Now, people don’t have to take money out of an IRA until the age of 72. Having an extra year and a half may not sound like much, but it could help maintain a healthy balance in an IRA.

401(k) Eligibility

After the SECURE Act passed, it has allowed certain part-time employees to qualify for company-sponsored 401(k) accounts. Employees can qualify in one of two ways.

  • Work 1,000 hours in the previous 12 months
  • Work at least 500 hours each year for the past 3 years

If an employee meets the first qualification, the employer will have to make matching or nonelective contributions. However, employers don’t have to do that if an employee only meets the second point. This can affect both individuals and small business owners in terms of taxes and income.

Graduate Stipends

Graduate students should also understand the SECURE Act and how it affected stipends. Before, stipends couldn’t count toward someone’s compensation when it came to contributing to an IRA.

However, now a stipend does count toward compensation. If someone wants to contribute to a traditional IRA, they can do so and get a jump on saving for retirement while in school. Then, they can deduct that money from their taxes and build a bigger retirement account.

The CARES Act of 2020

The Coronavirus Aid, Relief, and Economic Security Act (CARES Act) of 2020 features many tax implications for individuals and small business owners. Many of the changes aim to help people and businesses that have struggled financially during the pandemic.

Whether someone owns a small business or works a traditional job, they should consider how the CARES Act can affect their situation, even long after the act initially passed.

Employee Retention Credit

If a small business retains and pays its employees throughout the pandemic, the business can get the tax credit.
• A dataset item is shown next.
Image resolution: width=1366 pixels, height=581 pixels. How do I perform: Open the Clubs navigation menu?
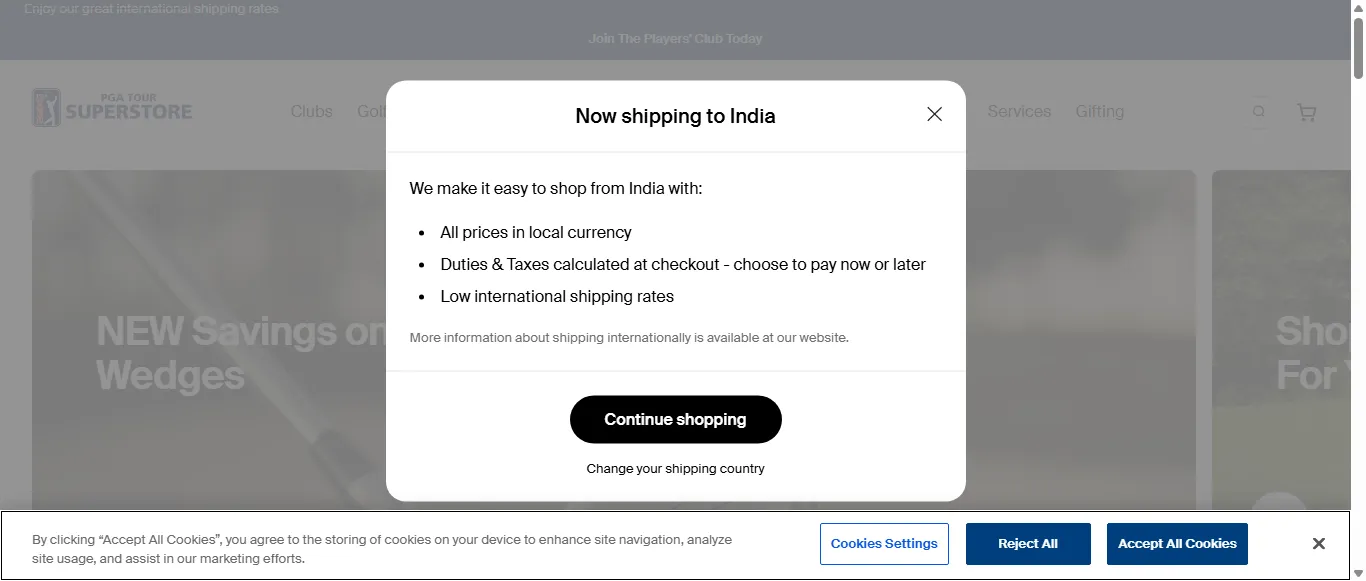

To get the credit, the business needs to show that operations shut down partially or completely due to the pandemic.

Another option is if gross receipts declined by at least half when compared to the same quarter the year before. Even if they can operate, if they lose business, they may be able to collect on the employee retention credit.

The CAA builds off of this, so it’s still available to businesses with the changes the CAA made.

Social Security Tax Deferral

The Social Security tax deferral is similar to the FICA deferral under the CAA. Small business owners have had to pay half, but they could let employees take the other half for the time being.

However, as with the CAA, employers need to collect on social security taxes. The difference is that employers need to pay half of the taxes due at the end of 2021 and the other half at the end of 2022.

Another thing to consider is that the CARES Act lets self-employed people defer half of their self-employment taxes. They still need to pay half as the employer portion, but they can keep the other half for immediate expenses and can pay it back later.

Early Retirement Withdrawal

Before the pandemic, people would face a penalty if they withdrew money from a retirement account too early. While they can still face a penalty, they won’t have to pay if they use the money for a few other select things.

Business owners can use the money to pay student loans for their employees or make certain charity donations. Consider any qualifying purchases to help avoid the penalty.

Understanding Acts and Taxes

The Consolidated Appropriations Act, SECURE Act, and the CARES Act of 2020 all made changes to taxes. Whether someone is an individual, a sole proprietor, or owns a business with employees, they should know how each Act affects them.

Then, they can file their taxes to the best of their ability and can reduce their tax liability. And they can use the extra savings to pay for bills or other necessary expenses.